「たるみが気になるけれど、ポテンツァとハイフのどちらを選べばいいの?」とお悩みではありませんか。 どちらもメスを使わず、たるみにアプローチできる治療ですが、 エネルギーの種類と作用する深さが異なります。

結論として、 ポテンツァ、特にダイヤモンドチップは真皮層の引き締めと肌質改善 を、 ハイフはSMAS筋膜への熱刺激によるリフトアップ を得意とします。

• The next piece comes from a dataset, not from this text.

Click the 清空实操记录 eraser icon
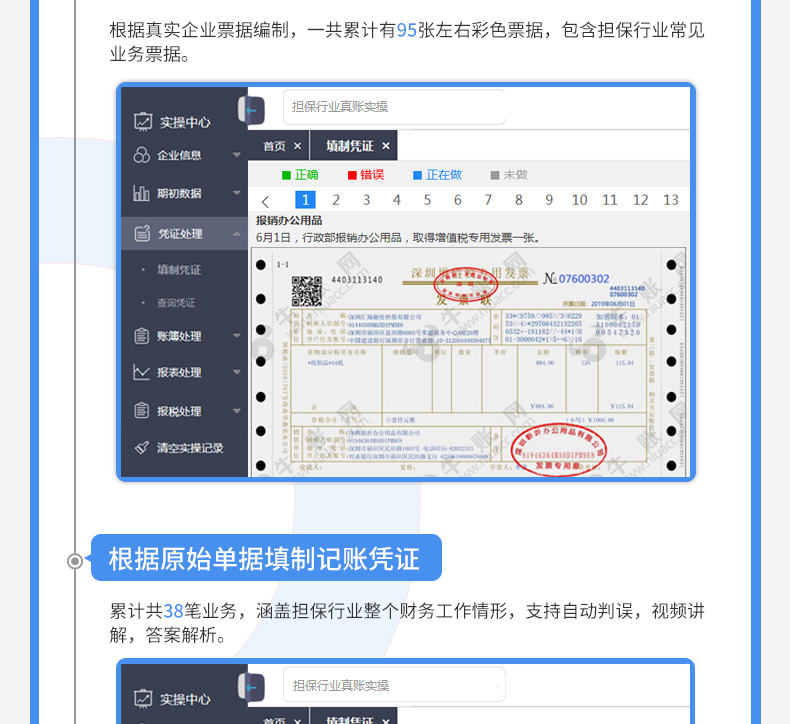This screenshot has height=724, width=790. point(141,448)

本記事では、ポテンツァとハイフの違い、効果、持続期間、併用方法、年代別の選び方について、 皮膚科専門医がわかりやすく解説します。

こんなお悩みはありませんか?

  • ✓ たるみにはポテンツァとハイフのどちらが効く?
  • ✓ 効果の持続期間はどちらが長い?
  • ✓ 両方を同時に受けてもいい?
  • ✓ 40代・50代のたるみにはどちらがおすすめ?

結論:ポテンツァとハイフの違いはエネルギーと作用層

ポテンツァとハイフの最大の違いは、 使用するエネルギーの種類と、そのエネルギーが届く深さ です。

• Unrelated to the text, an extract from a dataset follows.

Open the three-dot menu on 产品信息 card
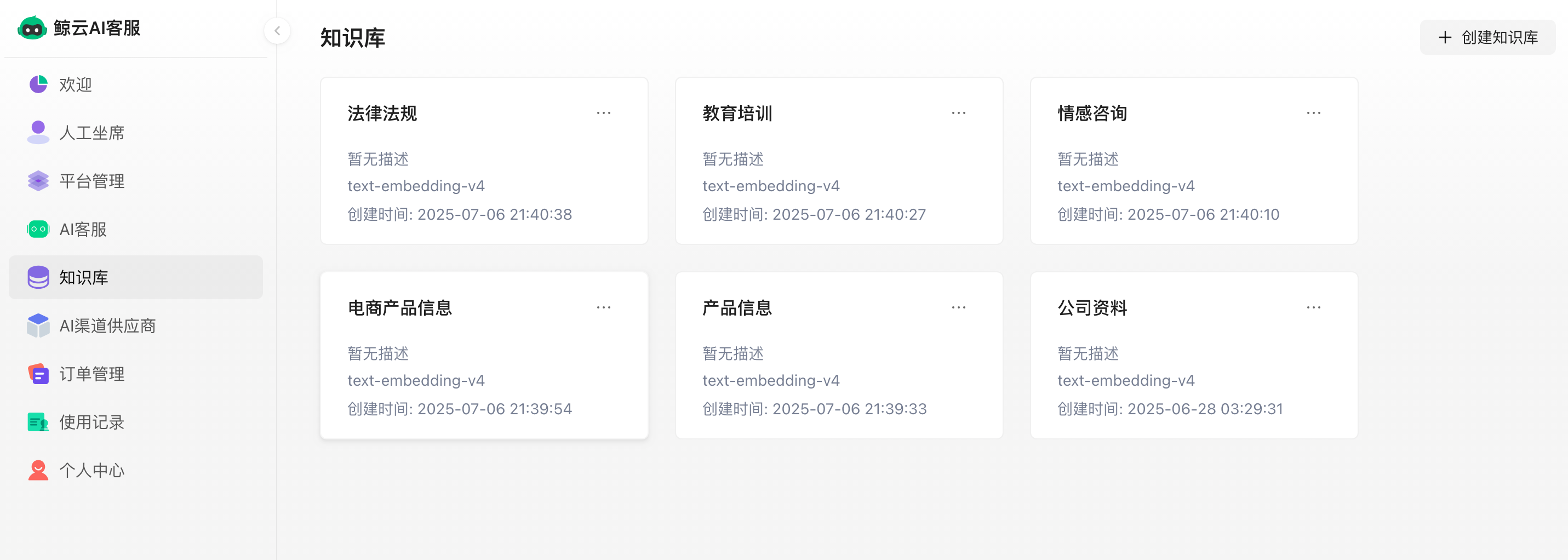 (x=958, y=307)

ポテンツァは高周波、いわゆるRFを用いて、 真皮から皮下の比較的浅い層 に熱を与え、コラーゲンの生成を促します。

一方、ハイフは超音波エネルギーを一点に集束させ、 より深い層にあるSMAS筋膜 まで熱凝固点を形成します。

浅いたるみや肌質改善にはポテンツァ深部のたるみやリフトアップにはハイフ と覚えると選びやすいでしょう。

ポテンツァとハイフの基本をおさらい

まずは両者の仕組みを整理します。施術の特徴を理解することで、ご自身のお悩みに合った治療が見えてきます。

ポテンツァ、特にダイヤモンドチップの特徴

ポテンツァは、マイクロニードルとRFを組み合わせた医療機器です。当院では、針を使用せずに照射できる ダイヤモンドチップ も採用しています。

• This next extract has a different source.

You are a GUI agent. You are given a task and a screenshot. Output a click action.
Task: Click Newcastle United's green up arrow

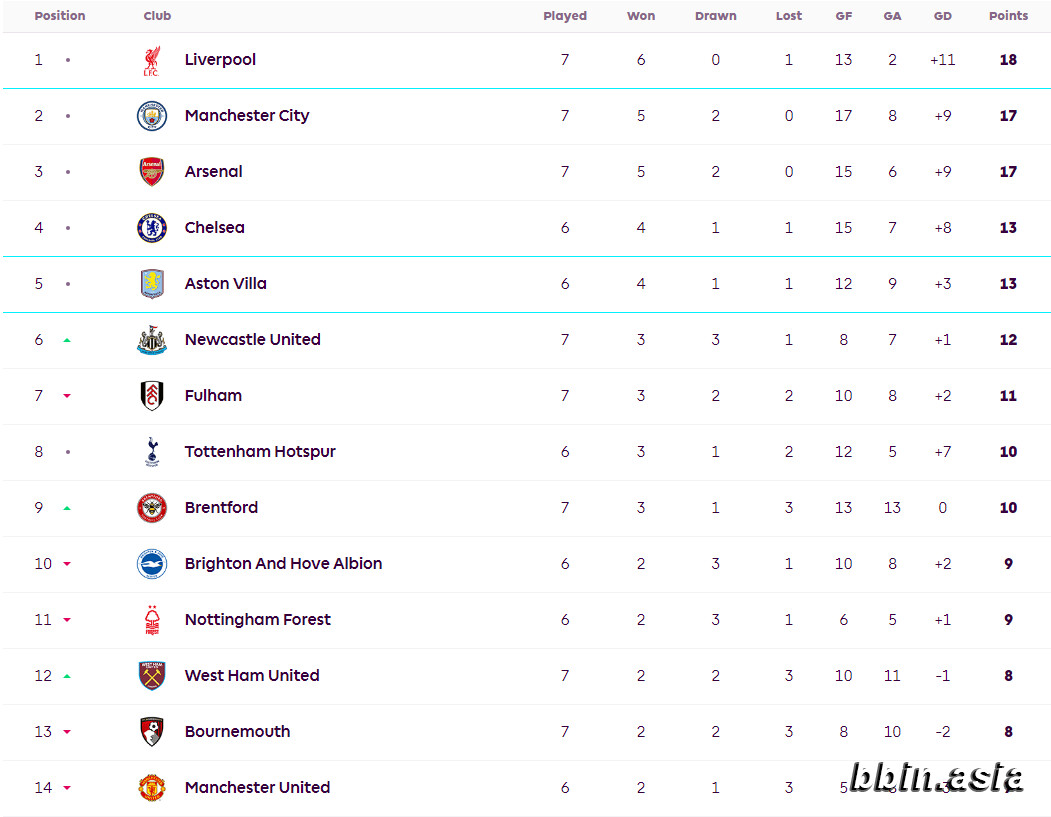[67, 340]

ダイヤモンドチップは、モノポーラRFとバイポーラRFを連続して照射し、皮膚の浅い層から深い層まで熱を加えることで、 肌の引き締めやハリ感の改善 を目指します。

針を使用しないため、治療後の赤みなどを抑えやすく、 ダウンタイムをできるだけ避けたい方 にも検討しやすい治療です。

ハイフ(HIFU)の特徴

ハイフは「高密度焦点式超音波」の略で、超音波エネルギーを皮膚の深部に集中させる治療です。

皮下組織やSMAS筋膜などに熱凝固点を形成し、熱による組織の収縮と、その後のコラーゲン再構築によって、 フェイスラインや頬のリフトアップ を目指します。

フェイスラインのもたつきや頬の下垂、顎下のたるみなど、 顔の輪郭を引き締めたい方 に向いています。

たるみ治療でのポテンツァとハイフの使い分け

結論からいえば、 浅い層の肌のゆるみにはポテンツァ深部のたるみにはハイフ が向いています。

ポテンツァが向いている方

  • 毛穴の開きやハリの低下を伴う初期のたるみがある方
  • 肌表面の質感も同時に整えたい方
  • ダウンタイムを取りにくい方
  • 自然な引き締め効果を希望する方

ハイフが向いている方

  • フェイスラインのもたつきが目立つ方
  • 頬や顎下の脂肪を伴うたるみがある方
  • 顔の輪郭を引き締めたい方
  • 深部からのリフトアップを希望する方
比較項目ポテンツァハイフ
主なエネルギー高周波(RF)高密度焦点式超音波
主な作用層真皮~皮下浅層皮下組織~SMAS筋膜
得意な悩み肌のゆるみ、毛穴、ハリ不足フェイスライン、頬、顎下のたるみ
ダウンタイムダイヤモンドチップは比較的少ない赤みや筋肉痛様の違和感が出る場合がある
治療の特徴肌質改善と引き締め深部からのリフトアップ

効果の実感時期と持続期間の違い

ポテンツァは、施術後 2~4週間程度かけて徐々に変化を感じやすくなる 傾向があります。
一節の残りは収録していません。